:: TASK STATEMENT ::
Count the lines in the records below that contain the string "Facebook", treating uppercase and lowercase as different, and reply with that number only.
>>>>>
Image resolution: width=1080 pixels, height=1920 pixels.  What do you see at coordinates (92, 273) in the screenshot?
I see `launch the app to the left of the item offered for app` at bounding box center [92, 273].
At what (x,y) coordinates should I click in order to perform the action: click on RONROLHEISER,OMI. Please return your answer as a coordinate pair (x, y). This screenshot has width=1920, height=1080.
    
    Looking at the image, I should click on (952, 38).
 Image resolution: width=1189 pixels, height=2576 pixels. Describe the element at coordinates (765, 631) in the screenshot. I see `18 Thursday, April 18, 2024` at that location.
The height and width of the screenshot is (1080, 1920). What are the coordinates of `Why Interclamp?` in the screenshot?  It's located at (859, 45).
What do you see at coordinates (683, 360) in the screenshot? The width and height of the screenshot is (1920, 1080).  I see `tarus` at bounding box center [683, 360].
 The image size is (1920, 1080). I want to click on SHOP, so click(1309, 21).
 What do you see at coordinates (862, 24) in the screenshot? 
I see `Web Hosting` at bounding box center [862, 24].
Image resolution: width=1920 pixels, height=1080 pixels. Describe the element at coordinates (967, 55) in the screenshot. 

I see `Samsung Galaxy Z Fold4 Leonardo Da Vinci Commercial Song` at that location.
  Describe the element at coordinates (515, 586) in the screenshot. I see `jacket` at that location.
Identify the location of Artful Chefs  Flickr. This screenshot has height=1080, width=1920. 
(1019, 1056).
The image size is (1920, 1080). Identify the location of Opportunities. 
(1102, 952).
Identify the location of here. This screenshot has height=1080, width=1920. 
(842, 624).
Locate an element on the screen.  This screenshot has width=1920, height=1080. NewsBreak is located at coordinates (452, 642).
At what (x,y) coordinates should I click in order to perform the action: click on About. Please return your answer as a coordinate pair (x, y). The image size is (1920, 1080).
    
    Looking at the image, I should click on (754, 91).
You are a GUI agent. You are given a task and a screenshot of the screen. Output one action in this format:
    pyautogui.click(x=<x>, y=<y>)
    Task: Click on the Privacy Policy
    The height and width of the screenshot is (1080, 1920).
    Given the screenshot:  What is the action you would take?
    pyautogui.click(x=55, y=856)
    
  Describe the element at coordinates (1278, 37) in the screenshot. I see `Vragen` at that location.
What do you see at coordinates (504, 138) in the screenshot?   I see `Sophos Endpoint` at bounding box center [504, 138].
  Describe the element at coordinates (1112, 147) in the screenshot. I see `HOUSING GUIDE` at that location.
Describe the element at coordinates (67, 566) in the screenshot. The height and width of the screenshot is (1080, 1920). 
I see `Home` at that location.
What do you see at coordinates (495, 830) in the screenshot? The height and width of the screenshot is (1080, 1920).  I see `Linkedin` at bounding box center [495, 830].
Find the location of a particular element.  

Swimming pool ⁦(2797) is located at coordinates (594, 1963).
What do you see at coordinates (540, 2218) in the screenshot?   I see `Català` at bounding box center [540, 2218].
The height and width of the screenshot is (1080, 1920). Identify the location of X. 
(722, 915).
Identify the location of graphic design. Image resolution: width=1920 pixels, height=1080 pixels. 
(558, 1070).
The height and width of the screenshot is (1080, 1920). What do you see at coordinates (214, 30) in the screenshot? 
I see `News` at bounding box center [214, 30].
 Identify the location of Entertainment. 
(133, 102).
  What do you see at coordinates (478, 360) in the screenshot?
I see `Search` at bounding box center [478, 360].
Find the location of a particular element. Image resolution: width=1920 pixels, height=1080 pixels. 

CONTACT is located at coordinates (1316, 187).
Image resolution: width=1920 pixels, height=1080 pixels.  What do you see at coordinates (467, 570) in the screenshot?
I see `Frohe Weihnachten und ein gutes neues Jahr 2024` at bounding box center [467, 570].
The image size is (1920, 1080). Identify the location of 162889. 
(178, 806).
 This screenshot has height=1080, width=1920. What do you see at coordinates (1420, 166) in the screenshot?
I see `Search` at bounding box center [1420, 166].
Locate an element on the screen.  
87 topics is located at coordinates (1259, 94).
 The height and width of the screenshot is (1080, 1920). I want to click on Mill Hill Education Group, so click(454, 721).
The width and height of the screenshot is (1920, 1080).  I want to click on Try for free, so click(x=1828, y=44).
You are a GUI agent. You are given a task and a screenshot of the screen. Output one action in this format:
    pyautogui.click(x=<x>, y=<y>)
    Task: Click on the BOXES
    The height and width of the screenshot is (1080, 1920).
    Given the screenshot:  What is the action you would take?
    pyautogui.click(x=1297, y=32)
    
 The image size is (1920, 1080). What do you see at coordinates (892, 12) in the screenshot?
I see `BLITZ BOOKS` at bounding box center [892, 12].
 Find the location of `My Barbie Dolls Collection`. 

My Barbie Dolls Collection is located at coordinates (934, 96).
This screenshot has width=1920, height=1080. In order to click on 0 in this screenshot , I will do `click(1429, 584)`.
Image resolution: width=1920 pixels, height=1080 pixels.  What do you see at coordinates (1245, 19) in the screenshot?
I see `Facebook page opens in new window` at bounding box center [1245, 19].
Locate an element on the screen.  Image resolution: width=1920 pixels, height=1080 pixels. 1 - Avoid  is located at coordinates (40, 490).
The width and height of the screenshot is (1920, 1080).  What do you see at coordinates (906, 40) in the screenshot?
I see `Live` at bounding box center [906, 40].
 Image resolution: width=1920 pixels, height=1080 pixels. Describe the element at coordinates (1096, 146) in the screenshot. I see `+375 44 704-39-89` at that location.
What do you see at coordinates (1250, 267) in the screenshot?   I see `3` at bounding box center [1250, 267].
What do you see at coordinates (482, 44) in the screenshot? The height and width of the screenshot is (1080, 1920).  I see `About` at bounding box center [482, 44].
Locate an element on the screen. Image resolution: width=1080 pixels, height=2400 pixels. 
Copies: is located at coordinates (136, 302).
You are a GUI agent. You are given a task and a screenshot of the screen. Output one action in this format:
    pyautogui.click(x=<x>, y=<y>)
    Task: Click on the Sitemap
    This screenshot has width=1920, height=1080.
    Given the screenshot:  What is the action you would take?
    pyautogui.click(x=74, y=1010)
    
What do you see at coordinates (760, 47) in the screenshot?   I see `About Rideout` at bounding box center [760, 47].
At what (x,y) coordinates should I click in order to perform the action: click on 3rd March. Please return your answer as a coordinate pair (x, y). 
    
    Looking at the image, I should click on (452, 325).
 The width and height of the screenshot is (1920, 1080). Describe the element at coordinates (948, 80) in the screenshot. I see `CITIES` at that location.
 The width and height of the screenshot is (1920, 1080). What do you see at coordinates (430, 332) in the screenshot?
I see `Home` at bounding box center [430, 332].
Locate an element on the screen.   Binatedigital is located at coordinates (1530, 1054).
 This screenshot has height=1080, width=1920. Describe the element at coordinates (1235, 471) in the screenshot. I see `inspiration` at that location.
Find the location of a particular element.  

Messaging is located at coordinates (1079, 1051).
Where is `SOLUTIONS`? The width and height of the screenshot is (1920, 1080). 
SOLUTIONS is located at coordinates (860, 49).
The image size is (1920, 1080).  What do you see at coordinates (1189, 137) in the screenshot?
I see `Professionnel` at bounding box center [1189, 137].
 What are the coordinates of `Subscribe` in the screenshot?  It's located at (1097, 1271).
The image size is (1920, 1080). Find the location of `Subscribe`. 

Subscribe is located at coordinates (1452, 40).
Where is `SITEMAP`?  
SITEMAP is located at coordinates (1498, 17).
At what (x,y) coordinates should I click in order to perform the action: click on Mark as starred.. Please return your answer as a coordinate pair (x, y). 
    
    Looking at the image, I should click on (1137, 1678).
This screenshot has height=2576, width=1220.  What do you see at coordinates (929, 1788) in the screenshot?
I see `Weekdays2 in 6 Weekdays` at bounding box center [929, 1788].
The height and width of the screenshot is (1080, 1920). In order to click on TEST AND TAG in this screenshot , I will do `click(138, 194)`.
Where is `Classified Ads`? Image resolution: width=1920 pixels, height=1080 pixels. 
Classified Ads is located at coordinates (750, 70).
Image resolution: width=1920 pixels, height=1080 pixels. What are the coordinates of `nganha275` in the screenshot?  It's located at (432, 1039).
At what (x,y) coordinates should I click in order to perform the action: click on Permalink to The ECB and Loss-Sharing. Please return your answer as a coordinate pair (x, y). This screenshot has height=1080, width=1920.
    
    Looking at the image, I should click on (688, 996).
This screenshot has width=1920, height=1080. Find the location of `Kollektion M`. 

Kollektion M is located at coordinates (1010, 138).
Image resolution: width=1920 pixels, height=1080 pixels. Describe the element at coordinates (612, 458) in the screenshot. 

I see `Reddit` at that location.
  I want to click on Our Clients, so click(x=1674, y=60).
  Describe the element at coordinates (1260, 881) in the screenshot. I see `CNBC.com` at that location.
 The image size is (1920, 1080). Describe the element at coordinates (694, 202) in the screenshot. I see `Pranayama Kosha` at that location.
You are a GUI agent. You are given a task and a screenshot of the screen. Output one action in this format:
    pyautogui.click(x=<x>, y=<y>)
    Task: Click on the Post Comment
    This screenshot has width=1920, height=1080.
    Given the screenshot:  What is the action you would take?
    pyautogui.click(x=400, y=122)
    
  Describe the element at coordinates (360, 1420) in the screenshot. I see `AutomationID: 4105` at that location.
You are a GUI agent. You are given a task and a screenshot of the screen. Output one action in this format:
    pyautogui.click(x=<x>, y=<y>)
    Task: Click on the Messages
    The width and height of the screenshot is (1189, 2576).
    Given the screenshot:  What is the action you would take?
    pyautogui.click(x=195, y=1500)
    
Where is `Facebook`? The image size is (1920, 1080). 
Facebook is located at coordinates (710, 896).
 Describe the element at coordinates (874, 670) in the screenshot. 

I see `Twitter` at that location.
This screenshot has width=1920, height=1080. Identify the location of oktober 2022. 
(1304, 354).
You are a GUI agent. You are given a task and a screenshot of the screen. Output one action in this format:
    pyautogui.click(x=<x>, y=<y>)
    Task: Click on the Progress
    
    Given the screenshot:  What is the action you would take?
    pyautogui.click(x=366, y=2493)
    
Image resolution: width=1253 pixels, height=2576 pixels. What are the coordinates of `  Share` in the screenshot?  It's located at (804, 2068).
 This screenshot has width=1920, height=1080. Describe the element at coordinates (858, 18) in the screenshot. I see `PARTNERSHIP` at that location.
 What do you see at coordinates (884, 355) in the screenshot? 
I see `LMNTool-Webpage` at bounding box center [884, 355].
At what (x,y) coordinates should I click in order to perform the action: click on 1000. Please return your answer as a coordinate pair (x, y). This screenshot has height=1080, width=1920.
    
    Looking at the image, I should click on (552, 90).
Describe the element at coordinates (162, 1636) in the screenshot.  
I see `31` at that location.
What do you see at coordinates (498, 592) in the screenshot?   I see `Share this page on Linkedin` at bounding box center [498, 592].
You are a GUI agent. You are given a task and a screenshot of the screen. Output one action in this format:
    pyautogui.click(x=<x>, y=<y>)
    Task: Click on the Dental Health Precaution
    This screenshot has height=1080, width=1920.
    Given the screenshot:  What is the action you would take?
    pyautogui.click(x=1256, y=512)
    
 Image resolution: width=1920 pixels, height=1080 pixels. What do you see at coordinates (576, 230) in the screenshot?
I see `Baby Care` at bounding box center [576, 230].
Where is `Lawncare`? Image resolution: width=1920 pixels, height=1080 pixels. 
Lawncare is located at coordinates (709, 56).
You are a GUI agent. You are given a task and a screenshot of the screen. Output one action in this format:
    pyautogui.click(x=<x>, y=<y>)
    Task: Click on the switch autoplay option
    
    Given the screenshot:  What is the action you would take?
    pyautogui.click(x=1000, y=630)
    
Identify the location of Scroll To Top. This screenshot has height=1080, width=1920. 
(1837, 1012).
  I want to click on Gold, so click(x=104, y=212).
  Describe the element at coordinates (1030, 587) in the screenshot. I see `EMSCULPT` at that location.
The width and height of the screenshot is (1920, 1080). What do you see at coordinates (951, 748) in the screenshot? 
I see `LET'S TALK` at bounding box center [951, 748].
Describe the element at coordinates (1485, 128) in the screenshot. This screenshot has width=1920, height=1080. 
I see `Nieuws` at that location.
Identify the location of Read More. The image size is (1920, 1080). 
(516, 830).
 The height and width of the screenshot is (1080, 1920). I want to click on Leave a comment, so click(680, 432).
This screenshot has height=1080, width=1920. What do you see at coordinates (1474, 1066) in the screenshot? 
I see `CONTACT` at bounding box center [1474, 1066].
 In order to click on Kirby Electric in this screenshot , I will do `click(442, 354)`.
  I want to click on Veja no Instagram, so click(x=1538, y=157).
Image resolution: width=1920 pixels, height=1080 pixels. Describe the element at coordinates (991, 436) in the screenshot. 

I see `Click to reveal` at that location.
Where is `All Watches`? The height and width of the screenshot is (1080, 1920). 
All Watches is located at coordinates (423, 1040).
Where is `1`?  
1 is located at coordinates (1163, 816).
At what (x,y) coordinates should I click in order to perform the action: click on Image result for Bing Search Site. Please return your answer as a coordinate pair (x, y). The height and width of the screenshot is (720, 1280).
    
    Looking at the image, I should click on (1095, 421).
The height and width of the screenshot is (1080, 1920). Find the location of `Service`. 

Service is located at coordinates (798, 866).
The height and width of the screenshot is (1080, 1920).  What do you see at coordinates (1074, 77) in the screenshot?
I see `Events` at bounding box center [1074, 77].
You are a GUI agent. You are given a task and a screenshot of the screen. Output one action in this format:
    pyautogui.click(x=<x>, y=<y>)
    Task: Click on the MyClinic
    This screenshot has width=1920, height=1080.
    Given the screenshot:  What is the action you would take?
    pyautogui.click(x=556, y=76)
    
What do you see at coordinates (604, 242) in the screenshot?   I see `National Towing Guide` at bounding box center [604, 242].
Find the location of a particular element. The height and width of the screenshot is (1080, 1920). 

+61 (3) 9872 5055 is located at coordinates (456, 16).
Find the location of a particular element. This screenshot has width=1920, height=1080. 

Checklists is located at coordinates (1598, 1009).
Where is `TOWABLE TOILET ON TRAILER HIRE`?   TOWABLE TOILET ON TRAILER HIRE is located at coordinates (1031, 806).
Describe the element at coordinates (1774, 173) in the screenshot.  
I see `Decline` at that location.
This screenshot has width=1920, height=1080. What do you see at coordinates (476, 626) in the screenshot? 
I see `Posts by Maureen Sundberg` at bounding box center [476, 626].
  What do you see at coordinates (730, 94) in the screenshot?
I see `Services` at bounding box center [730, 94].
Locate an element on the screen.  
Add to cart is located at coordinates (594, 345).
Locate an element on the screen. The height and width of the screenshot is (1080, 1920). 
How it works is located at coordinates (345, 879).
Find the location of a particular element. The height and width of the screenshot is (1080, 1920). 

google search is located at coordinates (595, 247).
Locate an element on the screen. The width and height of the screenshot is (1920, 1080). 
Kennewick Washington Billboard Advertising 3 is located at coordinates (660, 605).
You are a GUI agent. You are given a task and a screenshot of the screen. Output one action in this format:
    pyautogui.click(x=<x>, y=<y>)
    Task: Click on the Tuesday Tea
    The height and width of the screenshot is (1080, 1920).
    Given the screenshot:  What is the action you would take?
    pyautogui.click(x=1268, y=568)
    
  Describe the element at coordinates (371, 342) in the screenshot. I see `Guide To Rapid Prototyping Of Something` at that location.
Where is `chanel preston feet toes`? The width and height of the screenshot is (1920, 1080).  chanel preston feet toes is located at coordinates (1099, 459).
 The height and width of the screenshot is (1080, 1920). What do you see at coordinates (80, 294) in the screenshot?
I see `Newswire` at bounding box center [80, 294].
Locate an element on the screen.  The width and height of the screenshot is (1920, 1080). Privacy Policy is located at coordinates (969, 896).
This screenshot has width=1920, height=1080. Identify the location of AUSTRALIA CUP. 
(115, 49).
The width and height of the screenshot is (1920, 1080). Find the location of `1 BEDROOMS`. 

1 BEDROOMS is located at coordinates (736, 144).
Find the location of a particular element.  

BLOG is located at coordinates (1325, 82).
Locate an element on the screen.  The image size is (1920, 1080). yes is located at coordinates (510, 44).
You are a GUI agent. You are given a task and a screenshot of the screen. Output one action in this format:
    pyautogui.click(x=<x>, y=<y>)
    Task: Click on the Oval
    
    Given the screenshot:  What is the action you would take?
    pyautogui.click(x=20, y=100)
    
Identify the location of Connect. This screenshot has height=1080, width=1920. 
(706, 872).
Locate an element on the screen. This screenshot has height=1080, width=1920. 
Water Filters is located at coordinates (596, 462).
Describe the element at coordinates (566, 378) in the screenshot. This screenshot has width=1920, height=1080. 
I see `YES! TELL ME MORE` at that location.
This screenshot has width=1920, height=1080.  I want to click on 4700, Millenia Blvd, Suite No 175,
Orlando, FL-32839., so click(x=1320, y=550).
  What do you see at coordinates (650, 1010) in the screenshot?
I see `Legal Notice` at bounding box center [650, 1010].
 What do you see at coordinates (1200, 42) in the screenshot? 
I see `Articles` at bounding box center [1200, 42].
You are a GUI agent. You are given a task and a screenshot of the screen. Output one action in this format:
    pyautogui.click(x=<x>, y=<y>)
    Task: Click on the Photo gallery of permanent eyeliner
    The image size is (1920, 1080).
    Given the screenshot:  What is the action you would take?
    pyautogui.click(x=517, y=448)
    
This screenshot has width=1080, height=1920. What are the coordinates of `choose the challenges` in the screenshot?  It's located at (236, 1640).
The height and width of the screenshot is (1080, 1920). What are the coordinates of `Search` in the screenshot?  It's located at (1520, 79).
<<<<<
:: OUTPUT OF THE TASK ::
3